この青年は洒落た私服を着ていて、態度にも垢抜けたところがあり、出身地を訊いたら、イスタンブールは観光のメッカであるスルタンアフメットの近くで、家業は印刷屋なんだそうです。ちょっとシニカルな雰囲気を漂わせ、田舎丸出し青年とは対照的に殆ど笑いません。

田舎青年の出身地は詳細を忘れてしまったけれど、シヴァス県だかエルジンジャン県だか、如何にも田舎という内部アナトリアの一地方でした。

とにかく、何が楽しいのかずっとニコニコしているから、ニコニコ顔のお面でも貼り付けてあるんじゃないかと可笑しくなってしまったほどです。

背が高くて頑丈そうな体つきであり、背が低くて華奢なシニカル青年と並べて思い出すと、なんだか村上春樹の「雨天炎天」に出て来る朴訥とした兵隊と気障な下士官が頭に浮かんでしまいます。

田舎青年は「日本人と会えるなんて本当に嬉しいです」と大袈裟に喜んだものの、シニカル青年はスルタンアフメットで日本人を始めとする外人観光客を見慣れている所為か一つも騒がず、落ち着いて日本人観光客の印象などを語っていました。まあ、シニカルでとっつき難いものの、なかなか品の良い好青年でした。

タクシーで市内の目的地に着き、握手を交わして別れようとしたところ、田舎青年が「せっかくこうして会ったのだから、皆で昼を食べませんか?」と、例のニコニコ顔で提案。

私はもちろん賛同したけれど、シニカル青年が嫌がるんじゃないかと思って振り返ったら、あっさり「それは良い」と言って微笑んだので、『やっぱりトルコ人だなあ』と妙なところに感心しました。

近くにあった適当なロカンタに入って食事を済ませ、お茶を飲んでいる時、田舎青年はニコニコしながら日本ついて色々尋ねたあげく、「日本の女性は必ず貞操を守るそうですね」なんて言い出します。

夢を壊すのは悪いと思いながらも、実態を知った時の反動を防ぐ為に、有りのままを伝えたほうが良いと考え、「残念ですが・・・」と説明したところ、田舎青年の顔からニコニコが消え去りました。

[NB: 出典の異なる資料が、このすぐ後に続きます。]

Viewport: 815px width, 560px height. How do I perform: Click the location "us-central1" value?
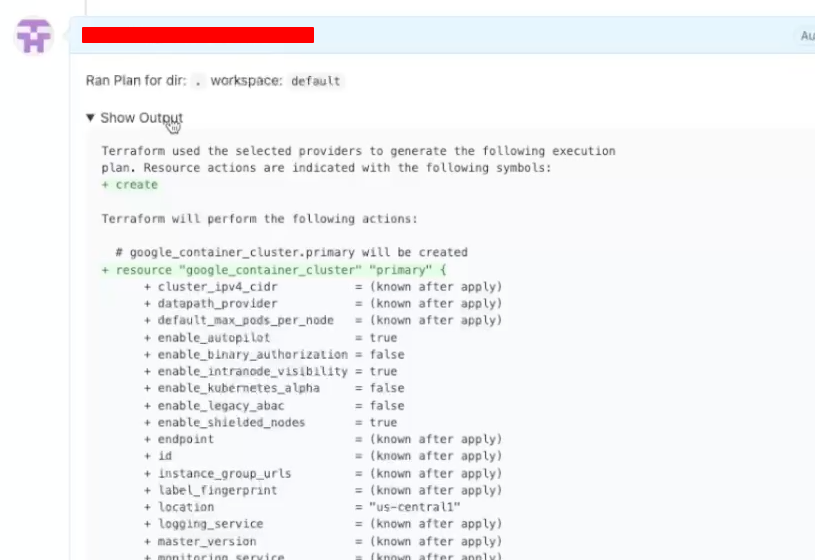(407, 507)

不安そうな表情で「そ、そうなんですか?」と訊き返すので、何と言おうか躊躇っていると、シニカル青年が横合から呆れたように、「君は何にも知らないな。日本や西欧といった先進国では、セックスも女性も自由なんだよ。解るか?」と言い放ったのです。

田舎青年はかなり動揺したらしく、あのニコニコ顔からは想像も出来ない厳しい表情になったものの、これも僅かな間のことで、またニコニコ顔に戻ると、「でも、僕は日本が大好きなんです」と自分を納得させるかのように話していました。